Cluster security benchmarks compliance check

The clusters that you can check for compliance with cluster benchmarks are listed in a table in the Compliance → Cluster benchmarks section.

To view information on individual clusters:

In the Cluster field in the Compliance → Cluster benchmarks section, do one of the following:

• In the drop-down list, select one or more clusters.
• Enter the name of one or more clusters.

By default, the table displays all clusters available for the compliance check.

The table includes the following information for clusters:

• Cluster name.
• Date and time of the last scan.
• Orchestrator and version. If the orchestrator version is no longer officially supported, the solution indicates this using the icon.
• Compliance score
• Non-compliant controls with the severity of each identified risk type

You can select one or more clusters by selecting the check box in the row containing the name of the cluster. By clicking the buttons above the table, you can perform the following actions with the selected clusters:

• Send for rescan.
• Generate a report on the compliance of resources of one or more clusters with cluster security benchmarks.

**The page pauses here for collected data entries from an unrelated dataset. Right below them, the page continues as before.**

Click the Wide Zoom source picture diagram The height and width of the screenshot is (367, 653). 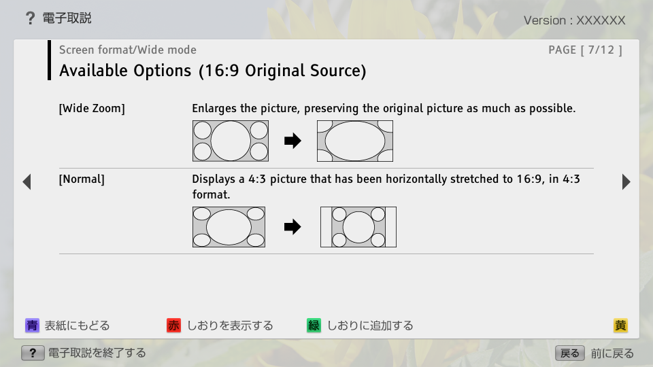tap(231, 141)
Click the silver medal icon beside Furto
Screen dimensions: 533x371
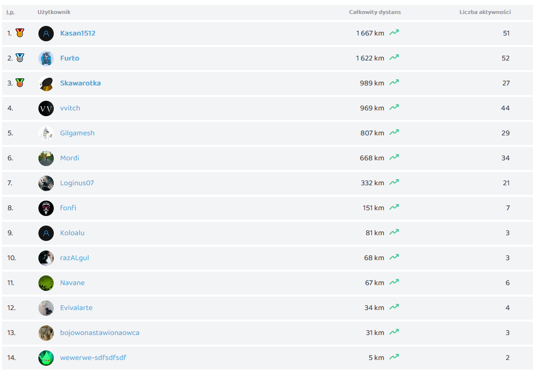pyautogui.click(x=20, y=58)

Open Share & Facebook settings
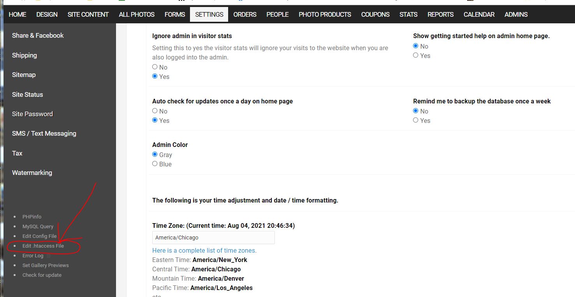click(x=38, y=35)
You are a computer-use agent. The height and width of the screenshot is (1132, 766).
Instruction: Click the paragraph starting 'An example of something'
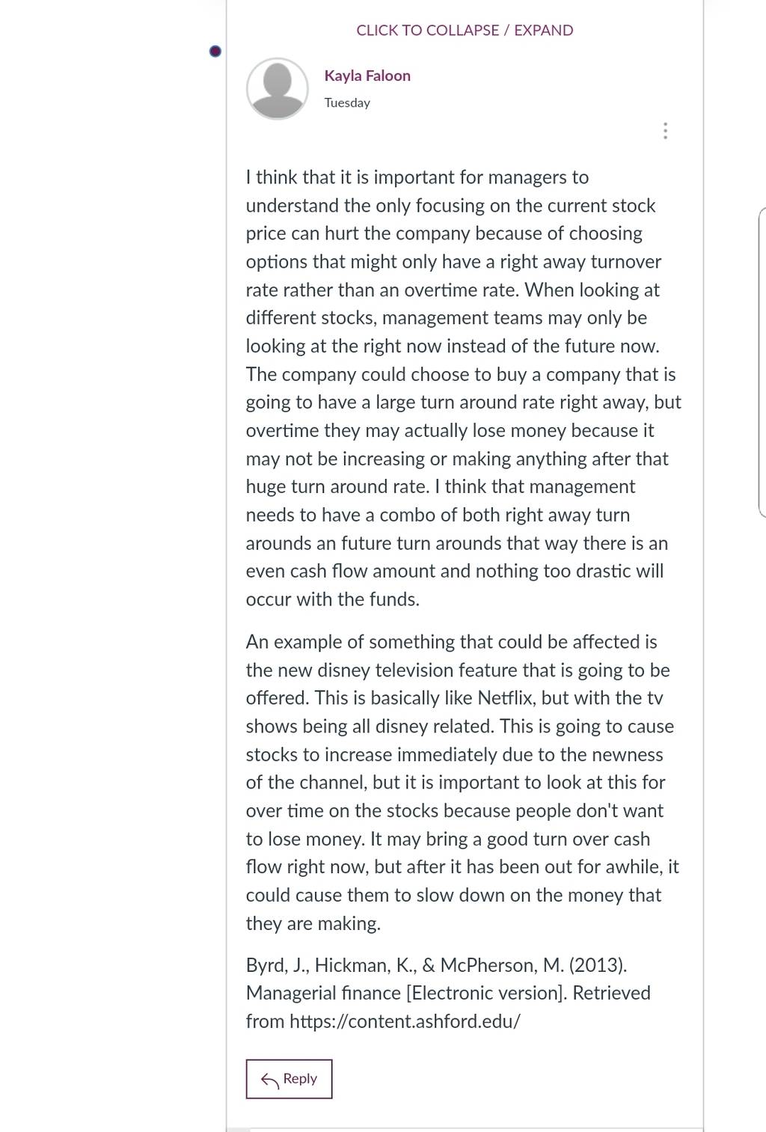pyautogui.click(x=462, y=783)
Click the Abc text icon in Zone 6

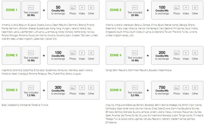[135, 88]

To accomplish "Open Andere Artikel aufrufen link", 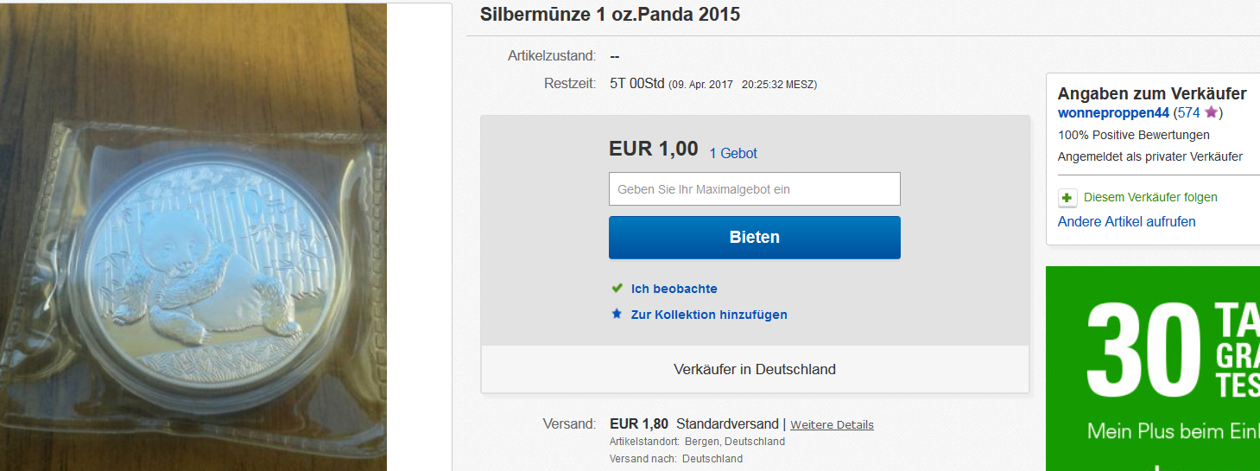I will pyautogui.click(x=1126, y=222).
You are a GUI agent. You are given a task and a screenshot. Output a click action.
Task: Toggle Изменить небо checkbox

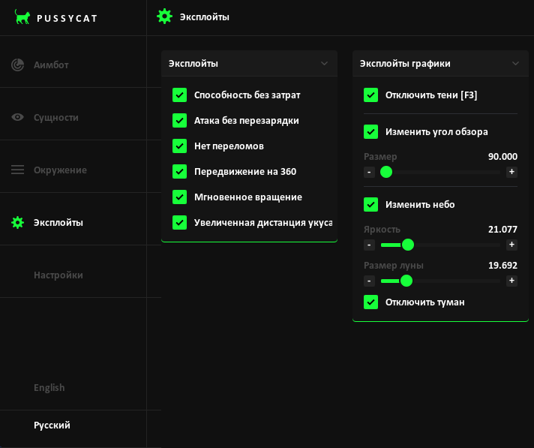click(x=371, y=205)

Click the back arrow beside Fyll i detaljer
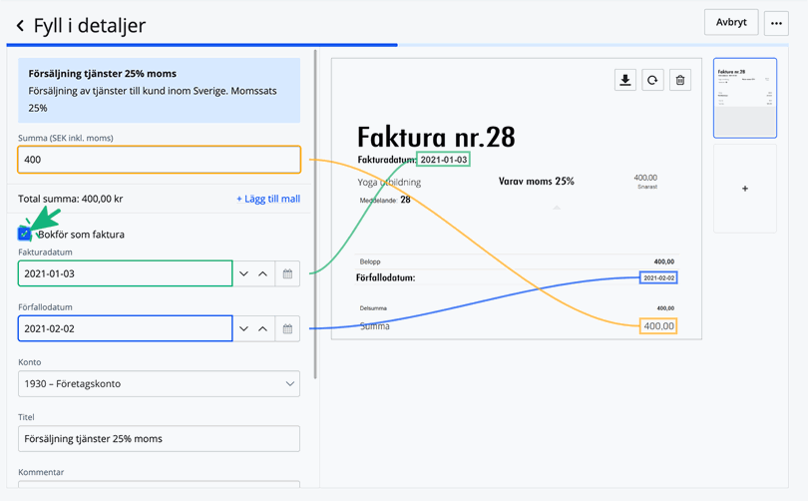(x=20, y=26)
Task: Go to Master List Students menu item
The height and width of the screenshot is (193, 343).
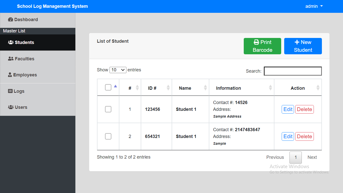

Kaspersky Container Security queries category and subcategory names, control names, and remediation recommendations from connected databases of applicable benchmarks in the language of these databases. The information is displayed in the form in which it was received. Accordingly, information from the MITRE, NSA/CISA, and Kubernetes benchmarks is presented in English.

Viewing cluster scan results

To view detailed cluster check results:

In the Compliance → Cluster benchmarks section, click the cluster name in the table.

This opens a window with the results of the cluster check, which displays information about the compliance of the cluster resources with benchmark controls, as well as information about cluster resource management. You can view the results in the Benchmarks scan results and Information tabs.

The solution displays the scan results for all resources in the cluster, even if individual resources of that cluster are selected for your scope.

The table on the Benchmarks scan results tab includes the following information:

• Control ID.
• Description of the control.
• Compliance score as a percentage.
• Number of non-compliant resources for each control found
• Remediation recommendations
• Category of the control
• Severity of the control

On the Information tab, the solution displays the following information about the checked cluster:

• Orchestrator and its version
• Git version
• CPU architecture
• Date and time of cluster build
• Date of end of support for the specified version of the orchestrator. If the orchestrator version is no longer officially supported, the solution indicates this using the icon.

If necessary, you can send the cluster for a rescan by clicking the Rescan button on the Benchmarks scan results tab.

You can also generate a report on the compliance of resources of one or more clusters with cluster security benchmarks by clicking the Create report button on the Benchmarks scan results tab. The list of generated reports is displayed under Administration → Reports.

Configuring how cluster scan results are displayed

To configure the display of cluster scan results:

1. In the Compliance → Cluster benchmarks section, click the cluster name.

   The solution will open a window with a detailed description of the results of scanning the selected cluster.

2. Select the date and time of the scan. By default, the results of the last performed scan are displayed.
3. If necessary, filter the scan results by severity and applicable cluster security benchmarks by doing the following:
   1. Click the filter icon () above the table.
   2. In the displayed sidebar, specify the following parameters of controls:
      • For the Severity setting, select one or more of the severity buttons (Critical, High, Medium, and Low).
      • For the Framework setting, select one or more buttons corresponding to the relevant benchmarks (All, MITRE, NSA/CISA).
   3. Click Apply.

      The solution closes the sidebar and the test results table displays only the controls that match the selected parameters of controls.

   By default, scan results are displayed for all severity levels and all cluster security benchmarks.

4. If necessary, select the category or subcategory of controls that you want to display in the table. To do so:
   • If you want to select a category of controls to display, click the category name above the results table.
   • If you want to select a subcategory of controls to display:
     • Expand the lists of subcategories under categories of controls by clicking the Expand subcategories link.
     • Click the subcategory name in the above the results table.

Control details

To view information about a control:

In the window with detailed scan results for the selected cluster, click the control ID in the table on the Benchmarks scan results tab.

The displayed sidebar contains the following information:

• The General tab:
  • ID and name of the control
  • Category and subcategory of the control
  • Checking method
  • Rules for performing the check
  • Description of the control
  • Remediation recommendations
  • Checking technique that was used
  • Benchmarks:
• On the Resources tab:
  • Total number of checked resources.
  • Compliance score as a percentage.
  • The number of resources for which the check could not be performed. This value is indicated next to the title of the tab.
  • A table of the following parameters of resources in the cluster:
    • Namespace
    • Resource name
    • Resource type
    • Verification status (Passed, Failed).

    You can configure the display of resource information in the table by clicking the All, Passed, and Failed buttons above the table.